-- Records provided follows --

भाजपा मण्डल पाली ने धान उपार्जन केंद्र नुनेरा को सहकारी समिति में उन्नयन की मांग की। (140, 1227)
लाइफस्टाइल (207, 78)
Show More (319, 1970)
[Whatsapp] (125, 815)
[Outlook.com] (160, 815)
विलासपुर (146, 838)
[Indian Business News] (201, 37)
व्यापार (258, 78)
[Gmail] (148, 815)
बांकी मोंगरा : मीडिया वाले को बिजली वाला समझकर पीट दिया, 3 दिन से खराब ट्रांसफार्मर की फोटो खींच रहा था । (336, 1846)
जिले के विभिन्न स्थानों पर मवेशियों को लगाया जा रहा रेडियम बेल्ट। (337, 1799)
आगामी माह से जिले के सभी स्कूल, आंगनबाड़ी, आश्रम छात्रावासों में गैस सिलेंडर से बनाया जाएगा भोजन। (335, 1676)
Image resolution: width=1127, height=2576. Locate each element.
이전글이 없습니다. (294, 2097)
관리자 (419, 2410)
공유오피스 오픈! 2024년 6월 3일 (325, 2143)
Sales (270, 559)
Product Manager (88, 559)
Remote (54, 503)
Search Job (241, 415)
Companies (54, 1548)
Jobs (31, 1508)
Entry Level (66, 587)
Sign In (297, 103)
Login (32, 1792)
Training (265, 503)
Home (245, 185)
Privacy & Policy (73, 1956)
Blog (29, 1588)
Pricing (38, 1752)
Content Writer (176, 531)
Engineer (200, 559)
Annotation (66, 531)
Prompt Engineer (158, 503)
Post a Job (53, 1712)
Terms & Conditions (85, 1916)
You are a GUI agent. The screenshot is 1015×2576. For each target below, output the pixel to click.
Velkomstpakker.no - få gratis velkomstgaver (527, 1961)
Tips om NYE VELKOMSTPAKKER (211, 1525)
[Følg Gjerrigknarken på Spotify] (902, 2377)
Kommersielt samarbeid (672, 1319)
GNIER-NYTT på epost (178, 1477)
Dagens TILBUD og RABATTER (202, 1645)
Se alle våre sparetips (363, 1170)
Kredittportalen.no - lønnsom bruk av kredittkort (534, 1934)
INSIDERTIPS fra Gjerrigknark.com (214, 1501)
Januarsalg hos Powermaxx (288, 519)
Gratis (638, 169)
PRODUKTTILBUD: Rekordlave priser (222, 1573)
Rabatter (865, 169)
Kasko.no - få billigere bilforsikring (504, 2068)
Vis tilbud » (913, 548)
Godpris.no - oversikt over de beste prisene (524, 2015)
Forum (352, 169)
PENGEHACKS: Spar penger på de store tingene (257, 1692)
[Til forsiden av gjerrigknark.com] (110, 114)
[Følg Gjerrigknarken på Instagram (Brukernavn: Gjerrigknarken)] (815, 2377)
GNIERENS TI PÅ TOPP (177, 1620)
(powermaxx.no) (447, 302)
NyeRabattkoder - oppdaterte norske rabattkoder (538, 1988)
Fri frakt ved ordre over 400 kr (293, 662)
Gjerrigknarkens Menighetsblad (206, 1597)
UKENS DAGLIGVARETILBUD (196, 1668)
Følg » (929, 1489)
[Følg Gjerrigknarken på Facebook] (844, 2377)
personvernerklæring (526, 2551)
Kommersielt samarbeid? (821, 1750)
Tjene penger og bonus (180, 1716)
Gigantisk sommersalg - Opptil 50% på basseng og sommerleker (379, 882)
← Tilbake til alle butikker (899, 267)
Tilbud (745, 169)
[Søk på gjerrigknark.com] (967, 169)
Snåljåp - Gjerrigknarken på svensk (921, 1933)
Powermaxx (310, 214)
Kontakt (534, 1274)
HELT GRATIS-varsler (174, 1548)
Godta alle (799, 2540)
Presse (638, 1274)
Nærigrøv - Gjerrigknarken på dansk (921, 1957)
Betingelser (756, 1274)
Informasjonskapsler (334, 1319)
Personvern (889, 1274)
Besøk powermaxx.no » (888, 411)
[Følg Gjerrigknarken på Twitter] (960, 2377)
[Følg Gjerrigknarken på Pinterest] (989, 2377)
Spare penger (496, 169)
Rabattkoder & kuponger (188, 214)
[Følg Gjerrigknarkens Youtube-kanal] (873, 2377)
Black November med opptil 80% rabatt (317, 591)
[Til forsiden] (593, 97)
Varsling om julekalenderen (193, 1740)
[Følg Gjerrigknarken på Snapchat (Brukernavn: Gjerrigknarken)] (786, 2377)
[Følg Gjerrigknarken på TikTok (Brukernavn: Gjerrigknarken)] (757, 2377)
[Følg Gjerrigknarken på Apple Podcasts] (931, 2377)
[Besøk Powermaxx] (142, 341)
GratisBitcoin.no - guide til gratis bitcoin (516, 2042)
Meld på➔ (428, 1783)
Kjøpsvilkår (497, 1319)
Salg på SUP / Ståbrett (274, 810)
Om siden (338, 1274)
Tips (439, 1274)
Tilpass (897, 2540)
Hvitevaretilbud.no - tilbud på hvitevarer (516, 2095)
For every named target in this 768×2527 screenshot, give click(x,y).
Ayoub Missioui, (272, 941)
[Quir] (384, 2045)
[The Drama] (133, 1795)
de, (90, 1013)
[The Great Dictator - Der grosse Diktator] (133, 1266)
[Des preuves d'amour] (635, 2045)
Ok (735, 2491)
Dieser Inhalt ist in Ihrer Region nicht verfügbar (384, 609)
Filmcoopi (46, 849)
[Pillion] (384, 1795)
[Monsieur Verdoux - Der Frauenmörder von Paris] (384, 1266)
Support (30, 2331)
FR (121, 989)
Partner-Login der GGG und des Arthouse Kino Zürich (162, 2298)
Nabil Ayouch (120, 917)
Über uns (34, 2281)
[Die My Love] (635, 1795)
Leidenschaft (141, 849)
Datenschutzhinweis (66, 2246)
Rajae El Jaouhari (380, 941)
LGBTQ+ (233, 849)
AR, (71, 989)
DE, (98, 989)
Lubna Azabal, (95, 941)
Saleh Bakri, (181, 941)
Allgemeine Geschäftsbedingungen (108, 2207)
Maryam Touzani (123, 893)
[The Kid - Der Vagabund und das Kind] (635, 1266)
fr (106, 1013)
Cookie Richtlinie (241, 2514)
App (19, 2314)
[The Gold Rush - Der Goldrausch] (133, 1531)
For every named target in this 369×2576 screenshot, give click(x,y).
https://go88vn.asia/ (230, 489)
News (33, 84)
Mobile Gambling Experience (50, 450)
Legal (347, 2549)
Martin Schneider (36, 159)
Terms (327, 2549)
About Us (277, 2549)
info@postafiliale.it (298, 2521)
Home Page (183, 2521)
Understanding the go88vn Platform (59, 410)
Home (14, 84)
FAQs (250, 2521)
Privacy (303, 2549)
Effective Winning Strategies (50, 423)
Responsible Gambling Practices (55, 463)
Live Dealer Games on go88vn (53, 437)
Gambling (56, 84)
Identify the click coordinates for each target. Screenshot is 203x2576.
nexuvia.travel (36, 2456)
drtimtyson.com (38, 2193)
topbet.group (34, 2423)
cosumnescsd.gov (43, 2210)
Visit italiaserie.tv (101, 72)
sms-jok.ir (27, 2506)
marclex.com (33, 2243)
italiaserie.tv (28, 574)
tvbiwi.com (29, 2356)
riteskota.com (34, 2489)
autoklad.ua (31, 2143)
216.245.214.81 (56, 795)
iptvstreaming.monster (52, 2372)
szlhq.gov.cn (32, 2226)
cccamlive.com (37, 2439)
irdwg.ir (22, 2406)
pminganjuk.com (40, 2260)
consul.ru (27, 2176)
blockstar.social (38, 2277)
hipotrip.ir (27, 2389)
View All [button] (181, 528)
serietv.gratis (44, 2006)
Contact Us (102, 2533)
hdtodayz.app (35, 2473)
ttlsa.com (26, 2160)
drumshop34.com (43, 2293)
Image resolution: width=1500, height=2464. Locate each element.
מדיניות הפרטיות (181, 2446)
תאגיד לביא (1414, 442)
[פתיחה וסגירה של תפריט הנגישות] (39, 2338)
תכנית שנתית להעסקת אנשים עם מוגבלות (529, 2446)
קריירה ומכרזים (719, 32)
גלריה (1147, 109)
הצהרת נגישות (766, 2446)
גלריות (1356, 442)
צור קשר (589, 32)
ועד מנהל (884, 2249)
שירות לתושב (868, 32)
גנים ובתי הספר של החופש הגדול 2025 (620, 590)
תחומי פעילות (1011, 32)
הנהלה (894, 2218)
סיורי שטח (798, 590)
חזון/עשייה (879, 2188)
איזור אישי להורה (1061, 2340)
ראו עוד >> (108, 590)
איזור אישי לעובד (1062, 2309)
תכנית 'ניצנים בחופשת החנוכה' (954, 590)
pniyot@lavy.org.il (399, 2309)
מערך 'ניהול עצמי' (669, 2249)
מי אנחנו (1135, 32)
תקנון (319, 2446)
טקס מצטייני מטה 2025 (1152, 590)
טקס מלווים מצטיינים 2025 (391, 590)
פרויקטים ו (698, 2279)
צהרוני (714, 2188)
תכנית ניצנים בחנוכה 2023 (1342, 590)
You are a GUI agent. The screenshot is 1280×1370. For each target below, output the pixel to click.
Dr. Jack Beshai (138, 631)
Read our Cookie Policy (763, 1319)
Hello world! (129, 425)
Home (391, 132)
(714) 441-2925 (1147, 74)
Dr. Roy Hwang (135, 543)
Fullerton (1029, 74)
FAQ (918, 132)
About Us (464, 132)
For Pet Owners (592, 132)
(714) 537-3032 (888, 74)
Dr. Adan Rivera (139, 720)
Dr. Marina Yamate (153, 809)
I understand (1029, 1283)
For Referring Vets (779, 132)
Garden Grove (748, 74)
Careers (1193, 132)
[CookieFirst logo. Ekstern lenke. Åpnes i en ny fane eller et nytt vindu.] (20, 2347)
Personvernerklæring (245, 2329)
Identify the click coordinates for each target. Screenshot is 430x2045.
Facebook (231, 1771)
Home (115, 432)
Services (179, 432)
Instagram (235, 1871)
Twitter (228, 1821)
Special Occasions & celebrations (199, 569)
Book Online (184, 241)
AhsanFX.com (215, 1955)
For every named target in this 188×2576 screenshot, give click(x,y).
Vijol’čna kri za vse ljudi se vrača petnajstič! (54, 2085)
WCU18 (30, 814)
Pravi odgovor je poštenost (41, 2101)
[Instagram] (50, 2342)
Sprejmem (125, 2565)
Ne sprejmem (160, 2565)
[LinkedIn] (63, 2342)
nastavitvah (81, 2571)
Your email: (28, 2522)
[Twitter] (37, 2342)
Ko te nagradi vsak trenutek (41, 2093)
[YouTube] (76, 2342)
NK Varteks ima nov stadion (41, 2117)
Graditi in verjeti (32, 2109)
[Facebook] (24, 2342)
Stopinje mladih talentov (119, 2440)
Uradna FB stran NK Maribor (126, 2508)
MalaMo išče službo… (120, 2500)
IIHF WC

-- Records provided concluded --

### Task to complete
Only the lines above from the line with "विलासपुर (146, 838)" to the line with "Engineer (200, 559)", those two lines included, should be reproduced exactly.

### Response box
विलासपुर (146, 838)
[Indian Business News] (201, 37)
व्यापार (258, 78)
[Gmail] (148, 815)
बांकी मोंगरा : मीडिया वाले को बिजली वाला समझकर पीट दिया, 3 दिन से खराब ट्रांसफार्मर की फोटो खींच रहा था । (336, 1846)
जिले के विभिन्न स्थानों पर मवेशियों को लगाया जा रहा रेडियम बेल्ट। (337, 1799)
आगामी माह से जिले के सभी स्कूल, आंगनबाड़ी, आश्रम छात्रावासों में गैस सिलेंडर से बनाया जाएगा भोजन। (335, 1676)
Image resolution: width=1127, height=2576. Locate each element.
이전글이 없습니다. (294, 2097)
관리자 (419, 2410)
공유오피스 오픈! 2024년 6월 3일 (325, 2143)
Sales (270, 559)
Product Manager (88, 559)
Remote (54, 503)
Search Job (241, 415)
Companies (54, 1548)
Jobs (31, 1508)
Entry Level (66, 587)
Sign In (297, 103)
Login (32, 1792)
Training (265, 503)
Home (245, 185)
Privacy & Policy (73, 1956)
Blog (29, 1588)
Pricing (38, 1752)
Content Writer (176, 531)
Engineer (200, 559)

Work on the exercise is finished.